- Texte à lire -
● ● ● ● ● ● ●

La traduction de ces textes et plusieurs autres activités notamment les sensibilisations dans les écoles ont été possibles grâce au programme Voix Essentielles. A ces documents traduits, l’association Gnintawoma a menée des plaidoyers auprès des autorités religieuses, communautaire et administratives.
Plus de 400 jeunes sensibilisés sur la santé sexuelle et reproductive
Mohamed Bambara, chargé de projet à l’association Gnintawoma se dit fier de l’exploit et de l’impact du programme – Voix Essentielles- dans la région du Centre-Est. En quelques mois, dit-il, près de 1000 jeunes élèves ont été touchés par les sensibilisations sur la santé sexuelle et reproductive. « J’avoue que lors des séances, nous étions parfois étonnés par certaines questions que posaient les jeunes élèves. On sent le besoin d’être informé et d’éviter les conséquences qui briseraient leur avenir », témoigne-t-il.

● ● ● ● ● ● ●

- Données de l'exercice -

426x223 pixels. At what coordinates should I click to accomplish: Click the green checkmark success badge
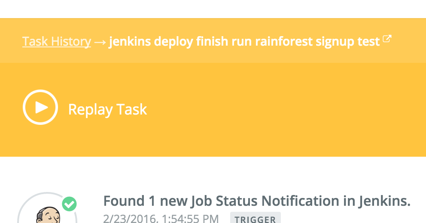tap(69, 204)
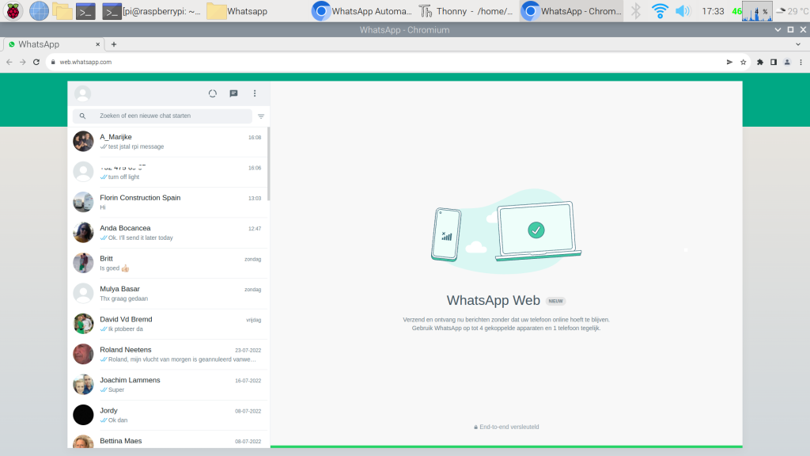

● ● ● ● ● ● ●

- Consigne 1 -
Recopiez fidèlement le passage du texte sur le programme Voix Essentielles qui commence à « La traduction de » et se termine à « communautaire et administratives. ».
- Consigne 2 -
Poursuivez le texte sur le programme Voix Essentielles à partir de sa dernière phrase.

- Zone de réponse 1 -
La traduction de ces textes et plusieurs autres activités notamment les sensibilisations dans les écoles ont été possibles grâce au programme Voix Essentielles. A ces documents traduits, l’association Gnintawoma a menée des plaidoyers auprès des autorités religieuses, communautaire et administratives.

- Zone de réponse 2 -
Séance de sensibilisation dans un lycée de la ville de Garango
Des jeunes, ajoute-il, ont même demandé des préservatifs pour les garder dans leur sac. Le taux de grossesse en milieu scolaire dans la région du Centre-Est est l’un des plus élevé au Burkina. Au regard du besoin présent de l’information pour les jeunes, le vœu de Mohamed, chargé de projet est de voir reconduire le projet pour lever totalement le tabou sur la sexualité dans la région et partant au Burkina Faso.